KUCHING: It is a fallacy to say that Sarawak United People’s Party (SUPP) won back the Chinese votes in the 12th Sarawak state election (PRN-12) which it had lost in the previous two state elections, said a senior lecturer.
“We can conclude that SUPP has managed to retain their base as they did in the last election, but they failed to win back most of the votes, especially from the urban Chinese,” said Dr Ngu Ik Tien of Universiti Malaya’s (UM) Department of Chinese Studies.
She was addressing the misconception that the Chinese votes had swung back to Gabungan Parti Sarawak (GPS)/SUPP in PRN-12, while speaking at an online seminar on ‘2021 Sarawak State Election: Outcomes and Implications’ organised by Universiti Malaysia Sarawak’s (UNIMAS) Faculty of Social Sciences and Humanities (FSSH) yesterday (Feb 9).
Ngu was of the view that it was political fragmentation which had allowed SUPP to secure most of its seats in PRN-12 rather than a swing back of Chinese votes to the party.
Comparing the votes garnered by SUPP in their contested seats in the 2021 and 2016 state elections, she pointed out that SUPP had only seen an increase in votes polled in two seats – Repok and Batu Kawah.
“Across the board, the total votes garnered by SUPP dropped, and the votes dropped significantly in certain seats,” she said, adding that a substantial number of Democratic Action Party (DAP) supporters had not turned to SUPP but instead to emerging parties such as Parti Sarawak Bersatu (PSB) and Parti Bumi Kenyalang (PBK).
Taking Pelawan and Pujut as examples, Ngu said the majority won by GPS was very slim.
“Sizeable votes had gone to PSB and PBK, which is interesting because for PBK, the faces nominated were relatively new to the voters, but they still managed to garner substantial votes,” she said.
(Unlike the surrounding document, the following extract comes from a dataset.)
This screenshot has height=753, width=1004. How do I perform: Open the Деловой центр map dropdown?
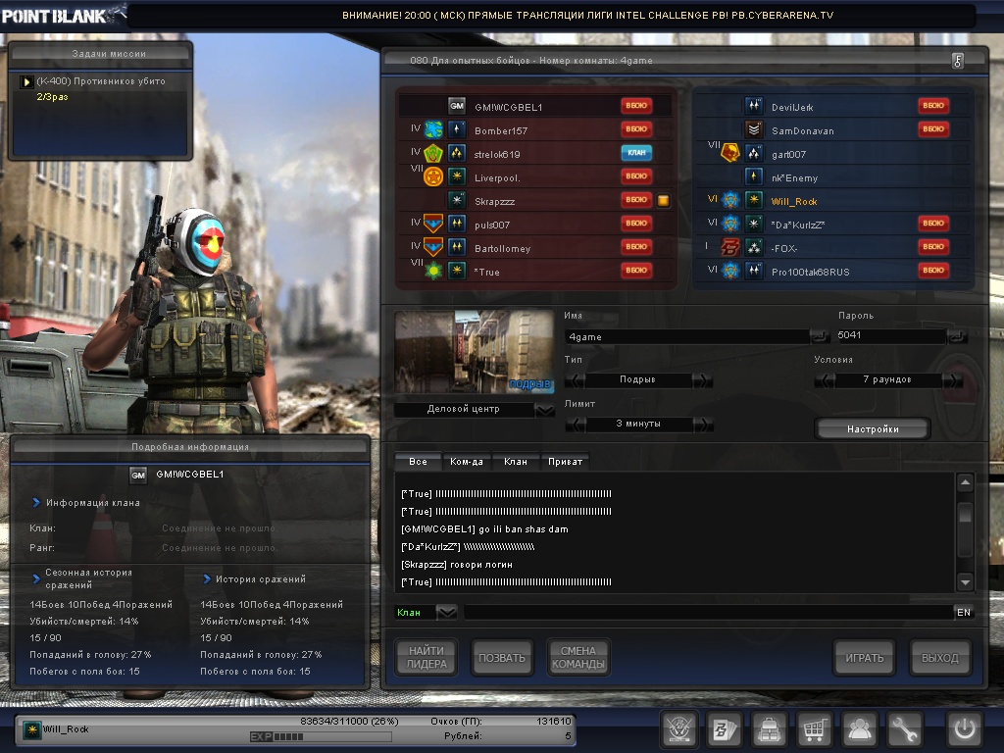[545, 410]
She was also of the view that in PRN-12, the credentials of the candidate were more important than the party platform.
“In the last election, Datuk Seri Wong Soon Koh (Bawang Assan assemblyman) managed to retain the support of the Chinese voters even though he has shifted to a new party platform,” she said.
She believed this voting trend would last until the next general election.
“Fielding resourceful candidates who are known to the voters and who have long service experience is an important criterion which should be considered by each political party.”
On voting patterns in Chinese-majority constituencies in PRN-12, she said there was a low voter turnout – out of the 16 Chinese-majority seats, only seven achieved over 50 per cent voter turnout compared to the statewide average of 60.7 per cent.
She said this low voter turnout was caused by COVID-19 concerns and also a lack of a sense of urgency in some Sarawakians residing outside the state to return home to vote.
“The underperformance of Pakatan Harapan (PH), including DAP, during their federal government rule has caused disappointment, especially among the Chinese voters, towards PH and DAP.
“That is why people feel discouraged or less motivated to spend money, energy, and time to fly back to vote,” Ngu said.